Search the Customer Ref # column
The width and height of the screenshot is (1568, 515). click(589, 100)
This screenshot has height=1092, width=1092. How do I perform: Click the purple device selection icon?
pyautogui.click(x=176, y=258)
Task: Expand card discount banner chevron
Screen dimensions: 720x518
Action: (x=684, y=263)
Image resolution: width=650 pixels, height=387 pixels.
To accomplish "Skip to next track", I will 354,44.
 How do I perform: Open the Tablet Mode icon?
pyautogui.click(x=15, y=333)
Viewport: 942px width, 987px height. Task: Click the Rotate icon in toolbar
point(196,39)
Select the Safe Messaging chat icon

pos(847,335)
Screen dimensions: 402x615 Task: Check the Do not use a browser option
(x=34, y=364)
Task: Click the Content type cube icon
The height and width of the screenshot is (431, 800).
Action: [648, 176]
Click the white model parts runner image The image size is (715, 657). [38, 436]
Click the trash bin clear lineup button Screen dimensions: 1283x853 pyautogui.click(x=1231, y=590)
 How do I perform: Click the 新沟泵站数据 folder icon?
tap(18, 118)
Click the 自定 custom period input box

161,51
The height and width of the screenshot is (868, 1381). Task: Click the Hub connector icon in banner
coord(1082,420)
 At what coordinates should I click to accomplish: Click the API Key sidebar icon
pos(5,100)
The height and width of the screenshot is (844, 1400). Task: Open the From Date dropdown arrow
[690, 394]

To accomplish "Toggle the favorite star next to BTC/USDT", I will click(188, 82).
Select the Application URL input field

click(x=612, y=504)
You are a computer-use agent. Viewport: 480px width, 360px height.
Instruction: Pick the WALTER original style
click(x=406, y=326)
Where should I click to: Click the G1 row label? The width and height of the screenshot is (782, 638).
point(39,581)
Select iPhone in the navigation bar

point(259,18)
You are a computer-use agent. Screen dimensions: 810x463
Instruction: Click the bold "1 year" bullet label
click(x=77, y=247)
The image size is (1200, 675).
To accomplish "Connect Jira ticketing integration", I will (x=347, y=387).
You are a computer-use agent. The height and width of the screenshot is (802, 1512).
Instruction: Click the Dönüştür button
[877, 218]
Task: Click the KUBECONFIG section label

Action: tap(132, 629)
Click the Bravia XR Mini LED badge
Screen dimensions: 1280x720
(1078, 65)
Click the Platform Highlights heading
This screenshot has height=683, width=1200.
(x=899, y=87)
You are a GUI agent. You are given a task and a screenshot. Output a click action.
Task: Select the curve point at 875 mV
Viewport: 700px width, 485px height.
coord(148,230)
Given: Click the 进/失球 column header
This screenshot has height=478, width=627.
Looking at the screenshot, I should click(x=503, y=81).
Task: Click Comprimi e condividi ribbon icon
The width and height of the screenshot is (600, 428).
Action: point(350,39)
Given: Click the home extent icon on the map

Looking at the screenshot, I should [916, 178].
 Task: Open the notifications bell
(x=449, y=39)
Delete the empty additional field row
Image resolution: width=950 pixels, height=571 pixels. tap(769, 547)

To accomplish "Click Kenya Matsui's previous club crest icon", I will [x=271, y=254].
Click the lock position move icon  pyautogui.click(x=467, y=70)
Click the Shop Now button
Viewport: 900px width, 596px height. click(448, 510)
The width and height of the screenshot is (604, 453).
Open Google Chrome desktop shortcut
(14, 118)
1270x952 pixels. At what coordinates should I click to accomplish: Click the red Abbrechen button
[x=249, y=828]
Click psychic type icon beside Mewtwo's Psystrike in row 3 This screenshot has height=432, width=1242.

### TASK REQUIREMENTS
Reproduce only the lines from the top of the material through the one bearing "Click the white", each exactly as it stands.

### PROBLEM SOLUTION
Search the Customer Ref # column
The width and height of the screenshot is (1568, 515). click(589, 100)
This screenshot has height=1092, width=1092. How do I perform: Click the purple device selection icon?
pyautogui.click(x=176, y=258)
Task: Expand card discount banner chevron
Screen dimensions: 720x518
Action: (x=684, y=263)
Image resolution: width=650 pixels, height=387 pixels.
To accomplish "Skip to next track", I will 354,44.
 How do I perform: Open the Tablet Mode icon?
pyautogui.click(x=15, y=333)
Viewport: 942px width, 987px height. Task: Click the Rotate icon in toolbar
point(196,39)
Select the Safe Messaging chat icon

pos(847,335)
Screen dimensions: 402x615 Task: Check the Do not use a browser option
(x=34, y=364)
Task: Click the Content type cube icon
The height and width of the screenshot is (431, 800).
Action: [648, 176]
Click the white model parts runner image The image size is (715, 657). [38, 436]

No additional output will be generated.